• THE REQUEST:
Reproduce each of the following records line for line, without changing a single character.

"""

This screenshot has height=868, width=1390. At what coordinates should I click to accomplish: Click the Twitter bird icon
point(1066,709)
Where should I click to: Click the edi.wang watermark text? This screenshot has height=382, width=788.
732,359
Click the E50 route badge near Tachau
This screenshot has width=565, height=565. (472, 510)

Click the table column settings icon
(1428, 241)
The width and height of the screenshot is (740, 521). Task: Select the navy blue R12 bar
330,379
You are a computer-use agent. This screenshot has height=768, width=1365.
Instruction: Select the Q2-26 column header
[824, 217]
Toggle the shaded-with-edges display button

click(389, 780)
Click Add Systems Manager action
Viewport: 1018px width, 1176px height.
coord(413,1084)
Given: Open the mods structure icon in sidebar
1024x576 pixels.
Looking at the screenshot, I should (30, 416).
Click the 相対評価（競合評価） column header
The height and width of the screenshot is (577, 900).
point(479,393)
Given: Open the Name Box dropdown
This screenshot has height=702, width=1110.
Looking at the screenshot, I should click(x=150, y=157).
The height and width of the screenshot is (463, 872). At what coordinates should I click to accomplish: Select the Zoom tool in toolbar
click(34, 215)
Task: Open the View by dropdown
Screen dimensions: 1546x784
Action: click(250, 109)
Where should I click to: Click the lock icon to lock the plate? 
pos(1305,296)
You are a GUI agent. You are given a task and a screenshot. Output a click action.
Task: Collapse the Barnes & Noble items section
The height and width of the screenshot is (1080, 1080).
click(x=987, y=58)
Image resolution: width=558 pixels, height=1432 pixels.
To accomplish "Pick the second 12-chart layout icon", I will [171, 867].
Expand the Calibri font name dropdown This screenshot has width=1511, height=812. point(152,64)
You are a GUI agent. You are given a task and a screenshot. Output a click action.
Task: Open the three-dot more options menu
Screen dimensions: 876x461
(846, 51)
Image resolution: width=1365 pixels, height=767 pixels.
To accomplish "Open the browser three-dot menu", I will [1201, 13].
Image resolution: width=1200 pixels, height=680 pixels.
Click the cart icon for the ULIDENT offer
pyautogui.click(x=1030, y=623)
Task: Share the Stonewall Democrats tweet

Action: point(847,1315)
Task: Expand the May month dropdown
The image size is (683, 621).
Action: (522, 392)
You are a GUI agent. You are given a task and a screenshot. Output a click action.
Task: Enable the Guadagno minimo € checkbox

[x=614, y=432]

"""

• CORRECT RESULT:
This screenshot has height=868, width=1390. At what coordinates should I click to accomplish: Click the Twitter bird icon
point(1066,709)
Where should I click to: Click the edi.wang watermark text? This screenshot has height=382, width=788.
732,359
Click the E50 route badge near Tachau
This screenshot has width=565, height=565. (472, 510)

Click the table column settings icon
(1428, 241)
The width and height of the screenshot is (740, 521). Task: Select the navy blue R12 bar
330,379
You are a computer-use agent. This screenshot has height=768, width=1365.
Instruction: Select the Q2-26 column header
[824, 217]
Toggle the shaded-with-edges display button

click(389, 780)
Click Add Systems Manager action
Viewport: 1018px width, 1176px height.
coord(413,1084)
Given: Open the mods structure icon in sidebar
1024x576 pixels.
Looking at the screenshot, I should (30, 416).
Click the 相対評価（競合評価） column header
The height and width of the screenshot is (577, 900).
point(479,393)
Given: Open the Name Box dropdown
This screenshot has height=702, width=1110.
Looking at the screenshot, I should click(x=150, y=157).
The height and width of the screenshot is (463, 872). At what coordinates should I click to accomplish: Select the Zoom tool in toolbar
click(34, 215)
Task: Open the View by dropdown
Screen dimensions: 1546x784
Action: click(250, 109)
Where should I click to: Click the lock icon to lock the plate? 
pos(1305,296)
You are a GUI agent. You are given a task and a screenshot. Output a click action.
Task: Collapse the Barnes & Noble items section
The height and width of the screenshot is (1080, 1080).
click(x=987, y=58)
Image resolution: width=558 pixels, height=1432 pixels.
To accomplish "Pick the second 12-chart layout icon", I will [171, 867].
Expand the Calibri font name dropdown This screenshot has width=1511, height=812. point(152,64)
You are a GUI agent. You are given a task and a screenshot. Output a click action.
Task: Open the three-dot more options menu
Screen dimensions: 876x461
(846, 51)
Image resolution: width=1365 pixels, height=767 pixels.
To accomplish "Open the browser three-dot menu", I will [1201, 13].
Image resolution: width=1200 pixels, height=680 pixels.
Click the cart icon for the ULIDENT offer
pyautogui.click(x=1030, y=623)
Task: Share the Stonewall Democrats tweet

Action: point(847,1315)
Task: Expand the May month dropdown
The image size is (683, 621).
Action: (522, 392)
You are a GUI agent. You are given a task and a screenshot. Output a click action.
Task: Enable the Guadagno minimo € checkbox

[x=614, y=432]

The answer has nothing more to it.